No ano passado, em meio às alegações infundadas de fraude eleitoral, o ex-secretário de Estado acusou Trump de ter se afastado da Constituição americana e discursou a favor de Joe Biden durante a Convenção Nacional Democrata.

Em janeiro, depois que uma multidão insuflada por Trump invadiu o Capitólio no episódio que é considerado uma das maiores ameaças da história à democracia dos EUA, Powell afirmou, em entrevista à CNN, que já não se considerava um republicano e estava apenas assistindo aos eventos do país a que serviu por quase meio século.

REPERCUSSÃO

"Ele foi um grande servidor público, começando como soldado durante [a guerra do] Vietnã. Muitos presidentes confiaram nos conselhos e na experiência do General Powell. Ele era tão favorito dos presidentes que ganhou a Medalha Presidencial da Liberdade —duas vezes. Ele era muito respeitado em casa e no exterior. E o mais importante, Colin era um homem de família e um amigo."

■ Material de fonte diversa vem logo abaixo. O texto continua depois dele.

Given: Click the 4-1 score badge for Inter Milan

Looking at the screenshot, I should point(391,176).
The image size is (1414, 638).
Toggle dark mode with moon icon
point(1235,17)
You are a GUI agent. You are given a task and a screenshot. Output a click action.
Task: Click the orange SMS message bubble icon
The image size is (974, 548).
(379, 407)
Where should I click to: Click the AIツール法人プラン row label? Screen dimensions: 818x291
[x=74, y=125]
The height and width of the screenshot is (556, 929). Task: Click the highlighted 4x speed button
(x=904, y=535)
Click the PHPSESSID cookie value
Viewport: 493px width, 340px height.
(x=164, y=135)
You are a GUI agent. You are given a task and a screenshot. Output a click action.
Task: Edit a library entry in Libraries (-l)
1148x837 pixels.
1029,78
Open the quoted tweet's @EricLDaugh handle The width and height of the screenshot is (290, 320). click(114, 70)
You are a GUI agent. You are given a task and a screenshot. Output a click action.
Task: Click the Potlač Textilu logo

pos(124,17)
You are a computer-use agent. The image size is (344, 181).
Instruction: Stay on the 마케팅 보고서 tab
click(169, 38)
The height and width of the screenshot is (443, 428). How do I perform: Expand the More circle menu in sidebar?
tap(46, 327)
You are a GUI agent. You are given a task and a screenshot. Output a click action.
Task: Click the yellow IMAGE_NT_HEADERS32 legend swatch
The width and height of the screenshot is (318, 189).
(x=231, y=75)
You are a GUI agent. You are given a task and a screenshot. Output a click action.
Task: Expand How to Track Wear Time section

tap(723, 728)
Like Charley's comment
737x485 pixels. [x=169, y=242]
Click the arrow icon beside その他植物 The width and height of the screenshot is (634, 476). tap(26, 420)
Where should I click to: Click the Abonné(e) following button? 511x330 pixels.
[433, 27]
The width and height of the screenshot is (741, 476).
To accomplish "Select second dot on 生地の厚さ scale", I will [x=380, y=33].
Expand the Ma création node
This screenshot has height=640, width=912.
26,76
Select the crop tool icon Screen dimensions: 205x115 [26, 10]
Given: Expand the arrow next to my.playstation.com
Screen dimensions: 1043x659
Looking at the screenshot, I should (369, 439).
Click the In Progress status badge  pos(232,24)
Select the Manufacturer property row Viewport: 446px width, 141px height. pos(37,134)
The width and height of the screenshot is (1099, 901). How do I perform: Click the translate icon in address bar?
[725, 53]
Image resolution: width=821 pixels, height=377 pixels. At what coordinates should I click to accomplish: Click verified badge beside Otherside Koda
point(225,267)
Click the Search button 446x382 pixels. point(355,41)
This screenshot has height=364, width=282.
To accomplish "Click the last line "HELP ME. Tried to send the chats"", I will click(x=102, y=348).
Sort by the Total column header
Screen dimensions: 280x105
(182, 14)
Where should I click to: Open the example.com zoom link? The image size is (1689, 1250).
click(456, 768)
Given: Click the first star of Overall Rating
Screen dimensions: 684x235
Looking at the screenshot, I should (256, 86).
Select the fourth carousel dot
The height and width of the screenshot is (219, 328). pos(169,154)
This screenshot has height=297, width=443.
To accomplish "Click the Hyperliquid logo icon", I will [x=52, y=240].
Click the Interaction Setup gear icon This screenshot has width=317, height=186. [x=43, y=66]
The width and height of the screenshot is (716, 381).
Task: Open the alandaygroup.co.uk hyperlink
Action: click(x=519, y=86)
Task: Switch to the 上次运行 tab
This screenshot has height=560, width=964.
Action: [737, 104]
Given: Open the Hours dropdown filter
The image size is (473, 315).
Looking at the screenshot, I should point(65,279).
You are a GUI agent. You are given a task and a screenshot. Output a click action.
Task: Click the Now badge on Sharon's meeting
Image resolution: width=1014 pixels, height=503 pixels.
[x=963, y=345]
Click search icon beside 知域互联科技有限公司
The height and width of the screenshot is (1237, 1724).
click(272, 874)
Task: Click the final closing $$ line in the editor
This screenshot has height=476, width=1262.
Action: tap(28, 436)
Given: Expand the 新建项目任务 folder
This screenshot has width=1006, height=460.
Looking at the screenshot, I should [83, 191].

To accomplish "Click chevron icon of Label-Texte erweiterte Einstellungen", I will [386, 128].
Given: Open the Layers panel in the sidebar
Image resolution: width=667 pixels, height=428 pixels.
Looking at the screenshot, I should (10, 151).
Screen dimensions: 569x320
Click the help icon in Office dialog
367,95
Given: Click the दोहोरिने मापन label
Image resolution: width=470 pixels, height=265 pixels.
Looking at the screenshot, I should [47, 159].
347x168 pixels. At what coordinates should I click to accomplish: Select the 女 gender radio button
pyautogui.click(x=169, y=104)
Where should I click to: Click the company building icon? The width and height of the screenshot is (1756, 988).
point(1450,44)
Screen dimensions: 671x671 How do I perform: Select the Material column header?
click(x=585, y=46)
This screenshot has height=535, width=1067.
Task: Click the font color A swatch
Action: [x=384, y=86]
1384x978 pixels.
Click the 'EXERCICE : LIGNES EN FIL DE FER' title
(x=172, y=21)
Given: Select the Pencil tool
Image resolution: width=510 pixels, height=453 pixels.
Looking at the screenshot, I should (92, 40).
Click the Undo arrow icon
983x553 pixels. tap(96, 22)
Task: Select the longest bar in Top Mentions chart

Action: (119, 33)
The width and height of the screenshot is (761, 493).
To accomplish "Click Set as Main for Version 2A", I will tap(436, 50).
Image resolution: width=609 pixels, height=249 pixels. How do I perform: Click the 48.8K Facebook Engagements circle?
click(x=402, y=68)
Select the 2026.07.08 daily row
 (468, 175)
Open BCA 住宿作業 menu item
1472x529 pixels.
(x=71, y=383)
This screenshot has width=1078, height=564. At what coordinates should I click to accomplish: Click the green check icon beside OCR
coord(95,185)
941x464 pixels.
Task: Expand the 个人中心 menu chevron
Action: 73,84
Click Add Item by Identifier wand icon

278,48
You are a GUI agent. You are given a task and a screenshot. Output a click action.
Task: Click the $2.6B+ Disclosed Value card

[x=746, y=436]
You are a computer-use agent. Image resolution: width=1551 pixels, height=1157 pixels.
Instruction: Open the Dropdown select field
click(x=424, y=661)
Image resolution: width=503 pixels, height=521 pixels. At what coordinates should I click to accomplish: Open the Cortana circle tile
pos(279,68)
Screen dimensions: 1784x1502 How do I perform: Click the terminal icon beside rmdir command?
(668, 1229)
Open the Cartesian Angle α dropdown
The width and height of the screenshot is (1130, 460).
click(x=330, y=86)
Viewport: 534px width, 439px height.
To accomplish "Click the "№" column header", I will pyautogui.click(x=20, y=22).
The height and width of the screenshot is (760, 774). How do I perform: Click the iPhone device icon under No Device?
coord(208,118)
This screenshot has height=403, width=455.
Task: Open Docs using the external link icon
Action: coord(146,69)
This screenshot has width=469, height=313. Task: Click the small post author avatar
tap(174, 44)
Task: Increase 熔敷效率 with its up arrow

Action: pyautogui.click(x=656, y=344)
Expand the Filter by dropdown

GEORGE W. BUSH, ex-presidente dos EUA (2001-2009)

"O mundo perdeu um dos maiores líderes que já testemunhamos. Ele tem sido meu mentor por vários anos. Ele sempre arranjou tempo para mim e eu sempre poderia ir até ele para questões difíceis. Ele sempre teve ótimos conselhos."

LLOYD AUSTIN, secretário de Defesa dos EUA (e primeiro negro no cargo)

"Embora tenhamos crescido em contextos diferentes, nos unimos por causa das histórias de imigrantes de nossa família, nosso profundo amor pela América e nossa crença na importância do serviço público. Ele era um homem sábio e de princípios, um amigo leal e uma das pessoas mais gentis que já conheci. Sou uma pessoa melhor por tê-lo conhecido, e a América é um lugar melhor por causa dele."

MADELEINE ALBRIGHT, secretária de Estado dos EUA no governo Clinton (primeira mulher no cargo)

"Colin foi uma figura de destaque na liderança militar e política americana ao longo de muitos anos, alguém de imensa capacidade e integridade, uma personalidade extremamente agradável e calorosa e um grande companheiro, com um senso de humor adorável e autodepreciativo."

TONY BLAIR, ex-primeiro-ministro do Reino Unido

"Embora discordássemos em muitas questões, sempre o respeitei e tive orgulho de suas conquistas. Quando nos encontramos e conversamos, sempre saí sentindo que ele era um homem sincero e comprometido com aquilo em que acreditava. Descanse em paz."